BOSTON -- The first time Ron died, he had already been in the emergency room dozens of times.
He was 62 when he suffered that first heart attack in 2010 and momentarily flatlined. It happened again two months later, the result of years of drugs and alcohol abuse that left him homeless, uninsured and forced to rely on the ER for nearly every medical need he had collected during some 30 years of living on the street.
Ron, who agreed to speak with The Huffington Post on the condition that his last name be withheld, is an extreme case. A bipolar alcoholic and crack addict, he is wiry and worn at 64. Extreme or not, cases like Ron's place a significant burden on local health care systems. And for countless men, women and children themselves, homelessness is an insurmountable sentence to a lifetime of poor health and inadequate care -- both of which can feed on one another in an unforgiving cycle.
"Being homeless is not a nice life to be living," Ron says. "I'm constantly fighting with the devil."
Radical poverty puts enormous stress on the U.S. health care system, which often struggles to address poor patients' most basic needs. People who live in what the Centers for Disease Control and Prevention calls "low socioeconomic circumstances" are far more likely to engage in unhealthy behaviors, have limited access to health care, get poorer quality of care and, not least, simply wither and die.
For overworked emergency rooms and underfunded safety-net hospitals, chronic conditions are particularly hard to treat. In many cases, preventative care is all but a fantasy. As a result, low-income Americans are much more prone to preventable hospitalizations, to the tune of $6.7 billion and 1 million hospital visits per year, according to the federal Agency for Healthcare Research and Quality.

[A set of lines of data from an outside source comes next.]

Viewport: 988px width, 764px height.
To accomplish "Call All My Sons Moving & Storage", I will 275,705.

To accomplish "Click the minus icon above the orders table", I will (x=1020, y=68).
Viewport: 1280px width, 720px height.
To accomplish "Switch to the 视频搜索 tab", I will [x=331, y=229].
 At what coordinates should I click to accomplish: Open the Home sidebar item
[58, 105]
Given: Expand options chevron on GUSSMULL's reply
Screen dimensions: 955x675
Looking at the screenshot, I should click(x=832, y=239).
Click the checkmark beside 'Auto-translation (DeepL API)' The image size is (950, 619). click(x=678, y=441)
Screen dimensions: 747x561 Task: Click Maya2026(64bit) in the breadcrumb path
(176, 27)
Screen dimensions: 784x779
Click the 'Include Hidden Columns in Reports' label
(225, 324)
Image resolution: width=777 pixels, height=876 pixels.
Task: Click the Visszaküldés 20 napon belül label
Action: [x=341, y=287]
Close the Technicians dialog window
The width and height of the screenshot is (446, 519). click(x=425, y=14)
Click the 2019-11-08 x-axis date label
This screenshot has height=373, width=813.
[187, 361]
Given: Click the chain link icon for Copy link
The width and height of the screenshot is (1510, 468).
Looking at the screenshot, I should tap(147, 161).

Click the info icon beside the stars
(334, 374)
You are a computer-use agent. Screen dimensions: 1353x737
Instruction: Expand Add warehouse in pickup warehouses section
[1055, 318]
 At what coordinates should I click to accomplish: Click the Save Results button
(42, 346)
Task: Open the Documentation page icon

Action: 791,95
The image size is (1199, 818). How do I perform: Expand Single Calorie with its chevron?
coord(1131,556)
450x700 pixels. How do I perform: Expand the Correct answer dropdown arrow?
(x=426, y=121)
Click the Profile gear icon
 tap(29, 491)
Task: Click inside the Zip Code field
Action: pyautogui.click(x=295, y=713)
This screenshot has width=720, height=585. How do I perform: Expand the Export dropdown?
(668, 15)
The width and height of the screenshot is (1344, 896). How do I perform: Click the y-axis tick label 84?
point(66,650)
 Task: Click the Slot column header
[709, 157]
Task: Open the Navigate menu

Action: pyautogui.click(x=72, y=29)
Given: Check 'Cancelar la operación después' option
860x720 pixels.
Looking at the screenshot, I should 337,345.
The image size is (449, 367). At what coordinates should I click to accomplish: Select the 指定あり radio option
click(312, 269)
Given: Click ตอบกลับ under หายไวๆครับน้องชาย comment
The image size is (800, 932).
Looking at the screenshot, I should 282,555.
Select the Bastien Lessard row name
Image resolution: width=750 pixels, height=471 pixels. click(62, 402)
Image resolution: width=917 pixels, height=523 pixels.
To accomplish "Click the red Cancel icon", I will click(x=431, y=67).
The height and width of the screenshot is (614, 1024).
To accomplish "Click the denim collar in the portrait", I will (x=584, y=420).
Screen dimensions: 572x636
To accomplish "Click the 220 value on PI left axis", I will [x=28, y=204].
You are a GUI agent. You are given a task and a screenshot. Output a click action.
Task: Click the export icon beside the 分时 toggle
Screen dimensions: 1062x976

Once extreme poverty leads to homelessness, things get even worse. Homeless patients are less likely to seek out or have access to follow-up care or fill critical prescriptions, resulting in numerous return visits for the same problems. Research in the New England Journal of Medicine suggests that homeless hospital patients generally stay at least four days longer per visit, which can mean thousands a pop to a safety-net hospital teetering on the edge of bankruptcy.
"It's a horrible mess," says John Lozier, executive director of the National Health Care for the Homeless Council, "and it all becomes more pronounced with the longevity of homelessness."
Though precise data on the U.S. homeless population is fuzzy, the Department of Housing and Urban Development states that of the 636,000 Americans it estimates spent a night homeless last January, roughly 1 in 6 were chronically homeless, beginning another cycle from the street to a shelter, an emergency room or jail.
Within that group, many battle a complex "trimorbidity" of health problems, including substance abuse, mental health issues and chronic conditions like diabetes and heart disease exacerbated by years on the street. According to the not-for-profit housing-placement group Pathways to Housing, chronic homelessness cuts average lifespan by about 25 years.
Policy prescriptions for long-term homelessness have languished for decades. In the past two years, however, a radical pilot program launched by Boston Medical Center has helped top ER users like Ron more proactively, betting their health will improve with a permanent roof over their heads.
In addition to housing, the pilot program -- known as High Utilizers of Emergency Services to Home, or HUES to Home -- seeks to provide the most frequent homeless visitors to Boston Medical, a 508-bed, private, nonprofit safety-net hospital in the city's South End, with intensive case management, helping them get sober or get treatment for mental illness.
"You and I, and most of us who have a place to go to if we're sick, you know, have to deal with the disease," says Andy Ulrich, Boston Medical Center's executive vice chair of emergency medicine. "When you take that same medical condition, or that same psychiatric condition or that same level of substance abuse and you add to it that they're living under a bridge somewhere or they're living in the shelters, it adds to the complexity and difficulty."
Added complexity also means added costs. From October 2009 to June 2010, Medicaid reimbursed Boston Medical for more than $3.6 million in costs, excluding costs from other ERs and respite centers, as well as claims not yet paid. At that rate, a year's care would cost those 35 patients a combined $5.4 million, an average of roughly $155,000 each.
"You're talking about the most addicted, the most mentally affected people," says Boston city councilor Mike Ross who, in 2009, convened a city council meeting championing permanent supportive housing, and who, along with city mayor Thomas M. Menino, supported the HUES to Home program.
"These aren't choirboys," Ross admits. "Some of these people have done bad things."
Two years in, the program is still relatively unproven. Internal data suggests that participants have seen substantial drops in key measures like ER usage and calls to EMS. Yet the actual cost savings of those changes remains undetermined, and participants continue to battle serious, even life-threatening, addiction and other health issues. Meanwhile, more traditional homeless advocates argue that such funding is better spent on more broad-based shelters.
Still, even in these incipient stages, the program's directors and participants say even the smallest signs of success are promising, given the scope of the challenges the chronically homeless face.
"In all of the shelters, in the street life, in the places I've been, there's a lot of people out there that need help, believe me," Ron says. "We really, seriously need some help."